Art. 24 Somente poderão ser admitidos à execução de serviços públicos de contabilidade, inclusive à organização dos mesmos, por contrato particular, sob qualquer modalidade, o profissional ou pessoas jurídicas que provem quitação de suas anuidades e de outras contribuições a que estejam sujeitos.
Logo, a fiscalização é competente e deve diligenciar os órgãos públicos no sentido de que sejam obedecidos aos preceitos legais para o exercício profissional da Contabilidade. Os órgãos são obrigados a informar aos Conselhos de Contabilidade, quando solicitado, quem são os responsáveis técnicos pela contabilidade da entidade, com base no artigo 15 do Decreto-Lei nº 9.295/46:
Os indivíduos, firmas, sociedades, associações, companhias e empresas em geral, e suas filiais que exerçam ou explorem, sob qualquer forma, serviços técnicos contábeis, ou a seu cargo tiverem alguma secção que a tal se destine, somente poderão executar os respectivos serviços depois de provarem, perante os Conselhos de Contabilidade, que os encarregados da parte técnica são exclusivamente profissionais habilitados e registrados na forma da lei.
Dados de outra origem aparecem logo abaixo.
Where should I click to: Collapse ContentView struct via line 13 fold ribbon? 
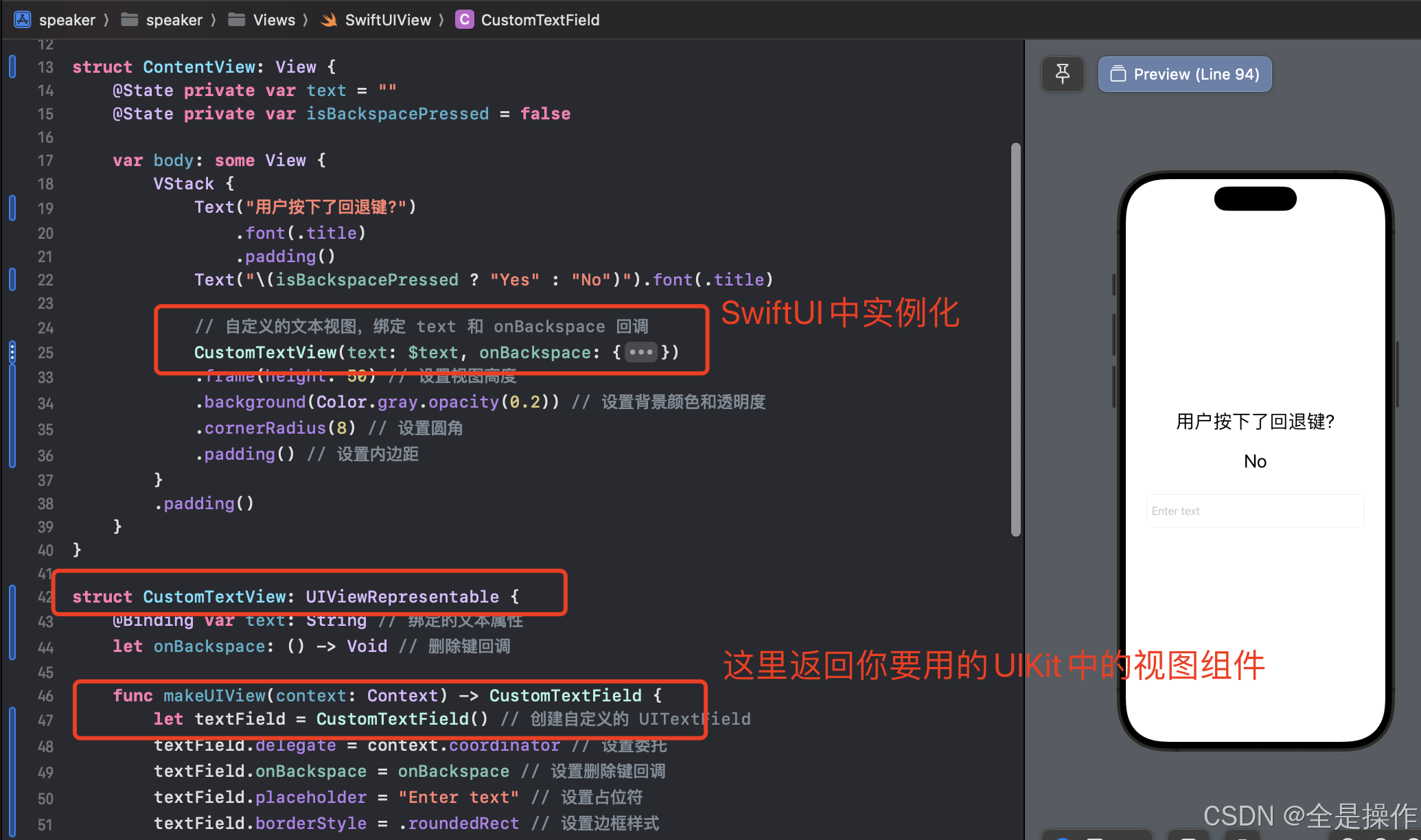pos(12,67)
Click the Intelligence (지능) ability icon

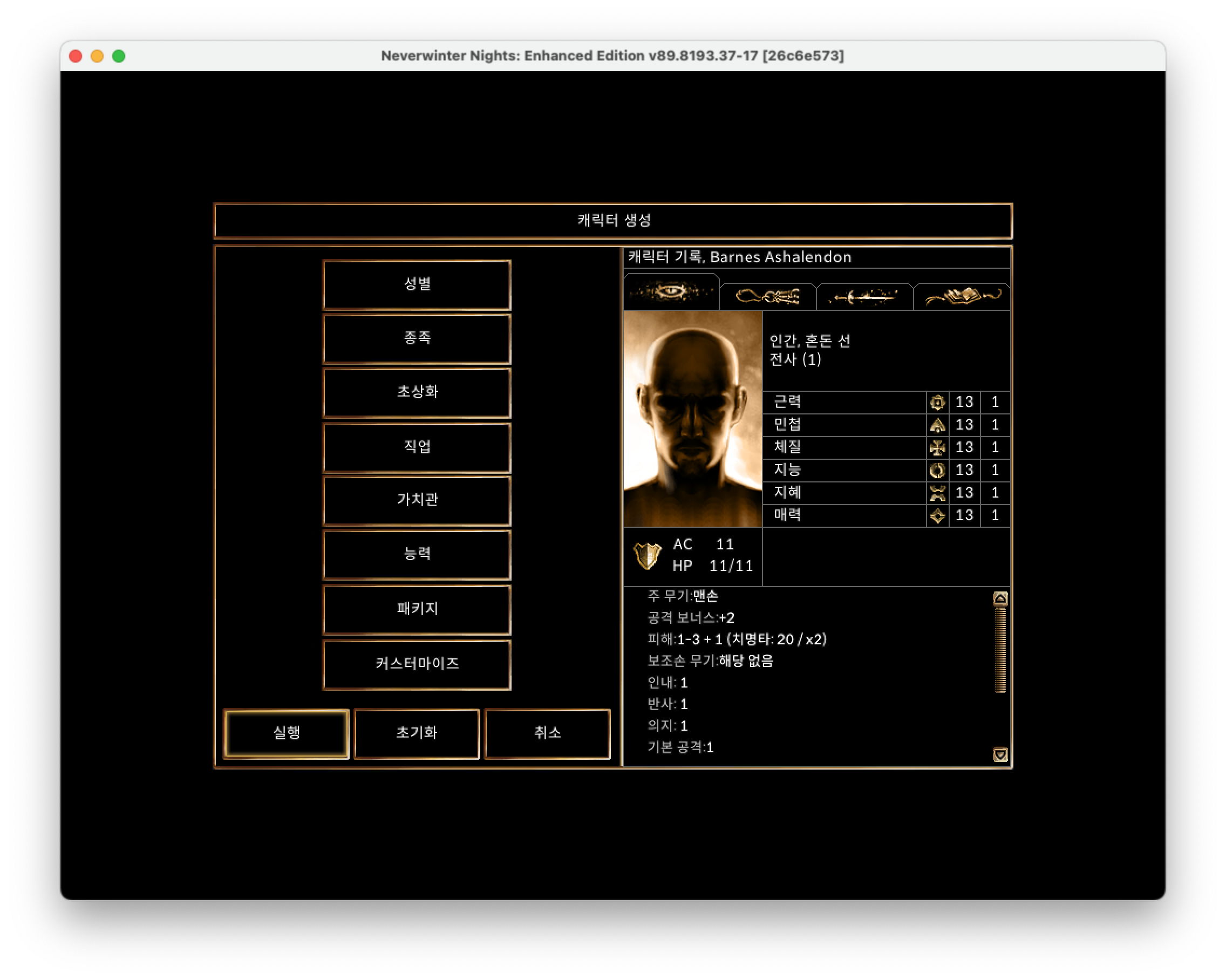[937, 471]
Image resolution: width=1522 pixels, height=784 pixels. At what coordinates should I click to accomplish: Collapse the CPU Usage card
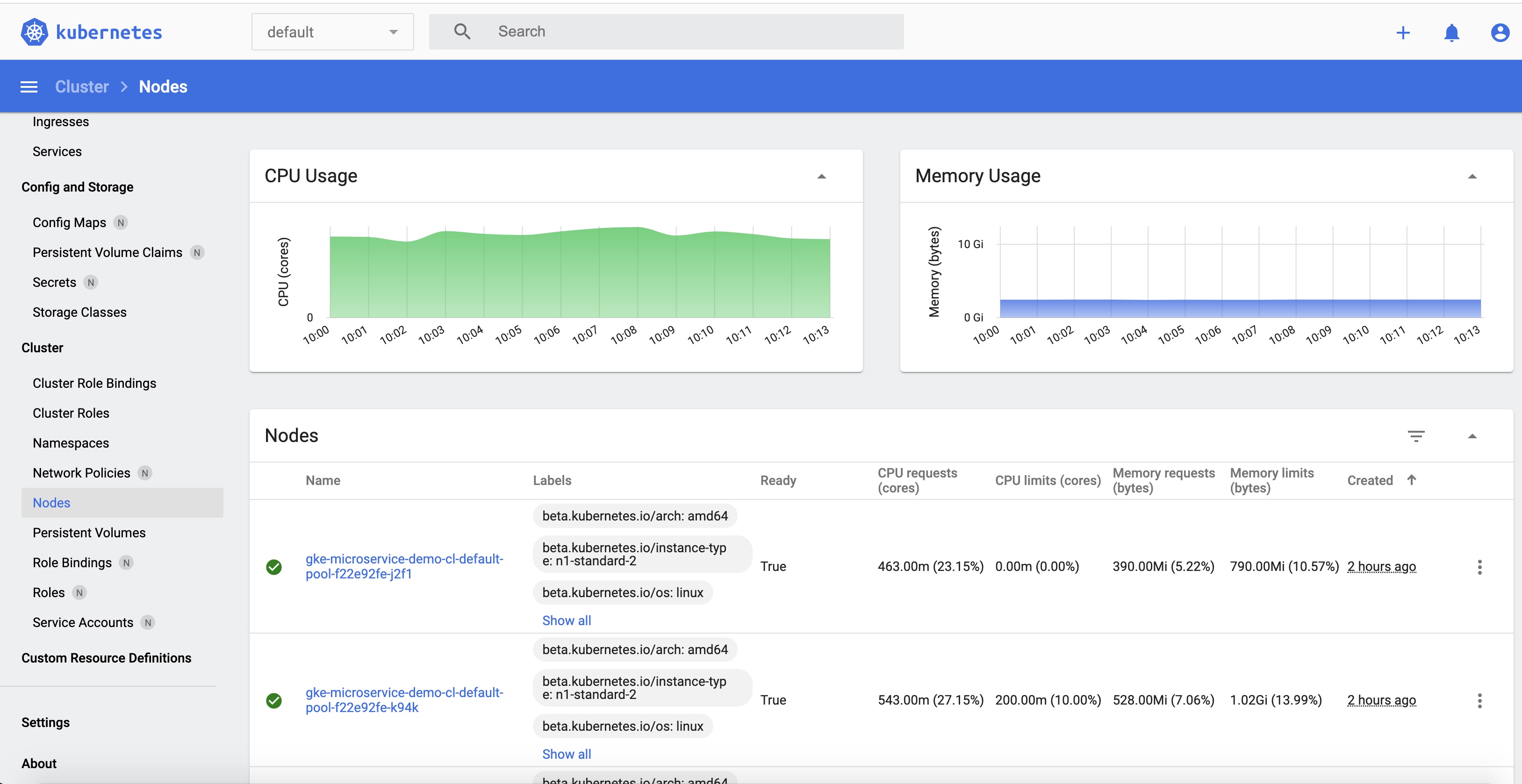click(x=821, y=176)
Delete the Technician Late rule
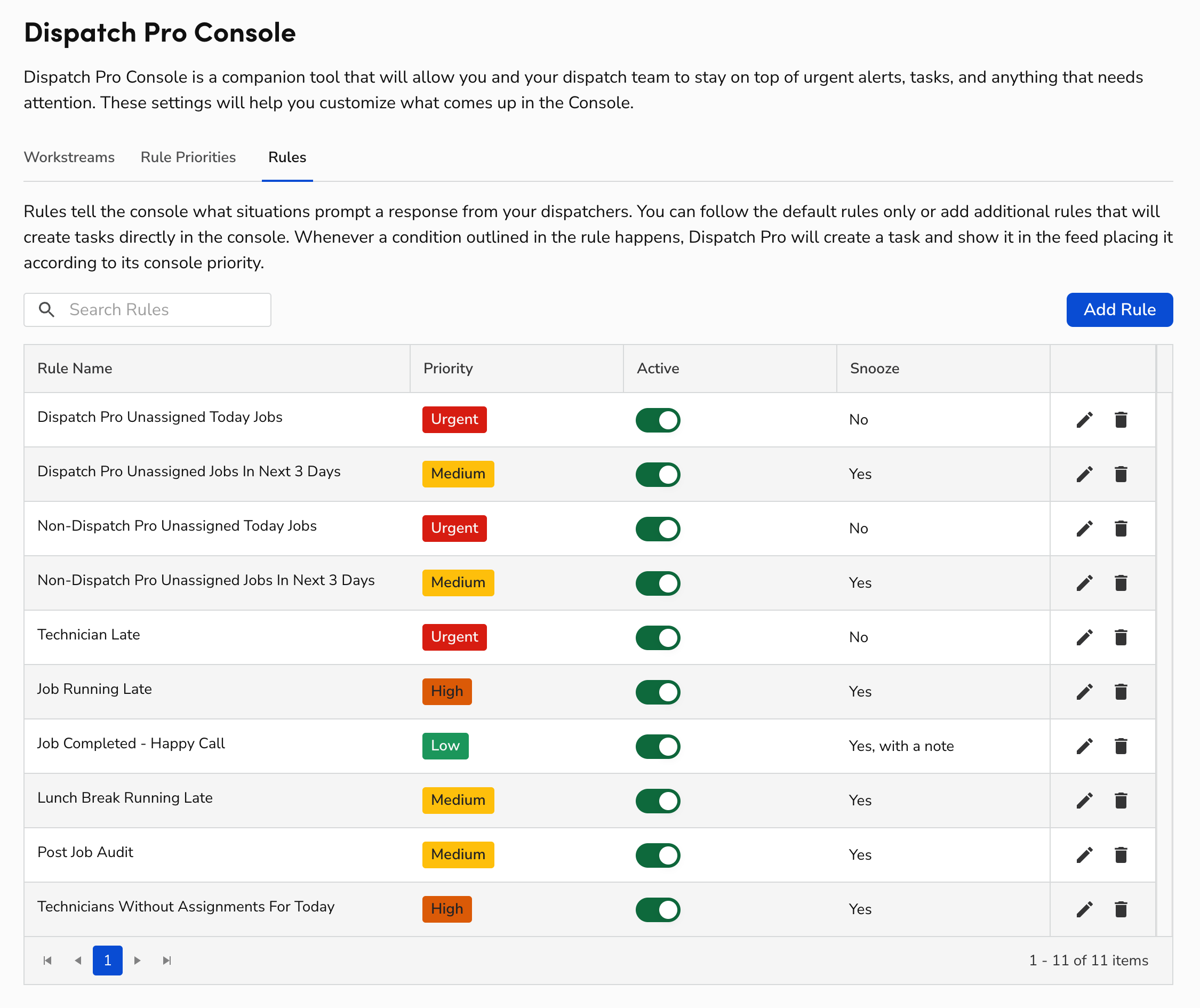The image size is (1200, 1008). (x=1121, y=637)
Em atenção a legislação vigente, Decreto-Lei n.º 9.295/46 e a Lei n.º 11.160/05, considerando que o Conselho Federal de Contabilidade (CFC) é uma Autarquia Especial Corporativa dotada de personalidade jurídica de direito público, e considerando que, a Casa Civil tem como área de competência os seguintes assuntos:

“VII – avaliação da ação governamental e do resultado da gestão dos administradores, no âmbito dos órgãos integrantes da Presidência da República e Vice-Presidência da República, além de outros determinados em legislação específica, por intermédio da fiscalização contábil financeira, orçamentária, operacional e patrimonial;”
Diante da nomeação de Luis Inácio Lula da Silva como Ministro da Casa Civil, uma vez que este mesmo indivíduo está sendo investigado em processo de fraude, esquema nominado “OPERAÇÃO LAVA-JATO 07 – IPL N.º 791/2014, cujo alvo é a Sede da Empresa Engevix” e recentemente teve apreendido em cofre pessoal, bens de patrimônio público, pode-se entender que ele, sendo investigado por denuncia de crime contra o patrimonio público, não tem a capacidade ética e técnica para desempenhar a representação de Ministro da Casa Civil.
Se apreciada esta nomeação em epígrafe, a FUNÇÃO de fiscalização contábil, financeira, orçamentária, operacional e patrimonial voltada ao controle do Governo Federal e exames das demonstrações financeiras no âmbito da contabilidade pública, estará com sua integridade de gênero totalmente ameaçada, tornando assim, qualquer demonstrativo contábil e financeiro da Administraçao Pública Federal, de teor duvidoso e permissivo quanto aos crimes de fraude ao patrimônio público brasileiro.